| Excerpt |
Saturday, September 12, 2009



Am I the only one in the world
who can look at Bijin-ga
(pictures of beautiful women)
day after day after day?

Why isn't there a market
for contemporary paintings or prints
on this subject?

(other than on the calendars
you find in auto repair shops)

Above is my all-time favorite,
(unless we include the Europeans)
but happily,
the genre did not die
in 19th Century Japan

Ito Shinsui (1898-1972)

Here's an artist
currently featured
in the Buckingham Print Gallery
at the Art Institute

How is that she feels more modern?
Is it that she's more in-your-face?

And a little less confidant about herself?

Ito Shinsui

And not quite so delicate

Ito Shinsui

This early piece is not in the Art Institute,

and it also feels
the most removed from
the Floating World
and more like a scene
of ordinary life

Ito Shinsui

This girl
feels more like a daughter
than a singsong girl.

Ito's career began at the tender age of 17,
when he engaged by a young art entrepreneur, Watanabe Shozaburo,
to design prints for the export market.

So he work was made for European and American collectors
rather than Japanese.

| Provided material |
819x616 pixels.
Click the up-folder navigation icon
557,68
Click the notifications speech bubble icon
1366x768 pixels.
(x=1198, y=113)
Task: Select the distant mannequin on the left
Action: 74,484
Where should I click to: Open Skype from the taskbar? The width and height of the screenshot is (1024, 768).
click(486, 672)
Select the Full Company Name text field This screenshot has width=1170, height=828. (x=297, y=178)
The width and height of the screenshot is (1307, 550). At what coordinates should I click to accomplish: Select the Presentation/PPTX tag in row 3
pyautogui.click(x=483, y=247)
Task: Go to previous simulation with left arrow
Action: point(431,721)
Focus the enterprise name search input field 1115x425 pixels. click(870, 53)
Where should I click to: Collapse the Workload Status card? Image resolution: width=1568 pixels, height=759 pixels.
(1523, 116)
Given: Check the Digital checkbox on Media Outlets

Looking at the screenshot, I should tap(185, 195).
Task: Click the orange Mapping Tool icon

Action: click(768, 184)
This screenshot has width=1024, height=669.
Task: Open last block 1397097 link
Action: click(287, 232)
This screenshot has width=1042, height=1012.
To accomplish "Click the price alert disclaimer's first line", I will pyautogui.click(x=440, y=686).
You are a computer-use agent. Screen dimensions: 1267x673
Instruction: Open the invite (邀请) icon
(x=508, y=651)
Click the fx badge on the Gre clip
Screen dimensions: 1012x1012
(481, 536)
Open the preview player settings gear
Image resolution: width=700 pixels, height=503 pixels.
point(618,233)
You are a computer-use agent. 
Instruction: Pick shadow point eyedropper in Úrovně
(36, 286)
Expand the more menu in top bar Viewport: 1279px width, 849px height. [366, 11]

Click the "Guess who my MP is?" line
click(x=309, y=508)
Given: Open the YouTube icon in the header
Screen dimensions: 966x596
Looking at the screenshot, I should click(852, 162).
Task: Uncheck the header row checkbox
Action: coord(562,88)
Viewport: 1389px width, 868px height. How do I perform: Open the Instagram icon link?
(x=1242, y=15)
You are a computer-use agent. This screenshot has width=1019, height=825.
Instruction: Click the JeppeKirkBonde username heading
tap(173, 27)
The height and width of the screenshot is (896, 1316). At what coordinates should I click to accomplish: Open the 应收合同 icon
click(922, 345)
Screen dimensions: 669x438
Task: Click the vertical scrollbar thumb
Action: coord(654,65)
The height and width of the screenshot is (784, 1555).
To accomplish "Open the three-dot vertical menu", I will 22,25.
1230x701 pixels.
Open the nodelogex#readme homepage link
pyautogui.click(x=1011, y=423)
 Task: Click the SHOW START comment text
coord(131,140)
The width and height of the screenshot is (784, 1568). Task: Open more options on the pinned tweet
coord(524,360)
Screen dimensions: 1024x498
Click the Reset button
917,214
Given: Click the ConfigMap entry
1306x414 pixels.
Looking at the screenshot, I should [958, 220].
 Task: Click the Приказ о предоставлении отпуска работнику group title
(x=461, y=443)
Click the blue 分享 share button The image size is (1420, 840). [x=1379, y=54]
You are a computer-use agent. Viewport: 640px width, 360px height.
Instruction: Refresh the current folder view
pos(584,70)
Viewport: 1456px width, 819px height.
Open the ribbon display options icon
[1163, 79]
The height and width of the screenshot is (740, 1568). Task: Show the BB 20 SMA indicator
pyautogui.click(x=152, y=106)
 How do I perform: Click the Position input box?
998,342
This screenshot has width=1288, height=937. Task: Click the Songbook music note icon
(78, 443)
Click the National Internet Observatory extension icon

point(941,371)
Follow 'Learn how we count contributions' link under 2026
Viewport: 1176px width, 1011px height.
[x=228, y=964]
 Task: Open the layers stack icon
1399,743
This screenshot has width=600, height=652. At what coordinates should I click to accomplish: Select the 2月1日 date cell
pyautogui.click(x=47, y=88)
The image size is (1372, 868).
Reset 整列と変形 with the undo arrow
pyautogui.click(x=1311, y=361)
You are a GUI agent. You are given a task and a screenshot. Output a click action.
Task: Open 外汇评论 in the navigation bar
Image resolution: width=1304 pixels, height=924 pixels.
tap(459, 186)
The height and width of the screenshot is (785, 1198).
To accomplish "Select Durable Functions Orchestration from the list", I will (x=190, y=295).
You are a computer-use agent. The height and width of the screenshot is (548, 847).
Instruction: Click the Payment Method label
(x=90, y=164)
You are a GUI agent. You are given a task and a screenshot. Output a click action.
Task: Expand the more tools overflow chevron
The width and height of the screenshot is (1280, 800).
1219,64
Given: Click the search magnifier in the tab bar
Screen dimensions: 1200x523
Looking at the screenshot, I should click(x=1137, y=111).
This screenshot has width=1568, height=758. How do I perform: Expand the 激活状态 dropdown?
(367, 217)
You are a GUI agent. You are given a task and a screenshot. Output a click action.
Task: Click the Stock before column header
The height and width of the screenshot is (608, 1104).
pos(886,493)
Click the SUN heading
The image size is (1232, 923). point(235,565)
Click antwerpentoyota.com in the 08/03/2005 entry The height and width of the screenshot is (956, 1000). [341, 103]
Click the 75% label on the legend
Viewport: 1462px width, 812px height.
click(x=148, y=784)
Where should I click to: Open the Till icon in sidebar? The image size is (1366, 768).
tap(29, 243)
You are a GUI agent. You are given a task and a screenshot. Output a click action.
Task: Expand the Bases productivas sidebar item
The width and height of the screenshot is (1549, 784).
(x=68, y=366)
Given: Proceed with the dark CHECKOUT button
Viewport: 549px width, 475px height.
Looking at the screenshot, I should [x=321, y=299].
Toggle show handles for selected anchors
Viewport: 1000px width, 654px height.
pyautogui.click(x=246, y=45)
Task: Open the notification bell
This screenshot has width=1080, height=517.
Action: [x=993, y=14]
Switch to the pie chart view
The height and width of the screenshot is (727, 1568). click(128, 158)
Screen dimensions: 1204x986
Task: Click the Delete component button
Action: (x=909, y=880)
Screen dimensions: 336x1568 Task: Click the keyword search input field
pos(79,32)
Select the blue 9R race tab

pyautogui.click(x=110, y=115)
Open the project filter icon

| Your tasks |
(A) In the Ito Shinsui post, copy word for word the part from "Above is my" to "feels more modern?".
(B) Answer these questions using the Ito Shinsui post.
(i) What years are given for Ito Shinsui?
(ii) In which gallery at the Art Institute is the artist currently featured?
(iii) At what age did Ito's career begin?

| Responses per task |
(A)
Above is my all-time favorite,
(unless we include the Europeans)
but happily,
the genre did not die
in 19th Century Japan

Ito Shinsui (1898-1972)

Here's an artist
currently featured
in the Buckingham Print Gallery
at the Art Institute

How is that she feels more modern?

(B)
(i) 1898-1972
(ii) The Buckingham Print Gallery
(iii) 17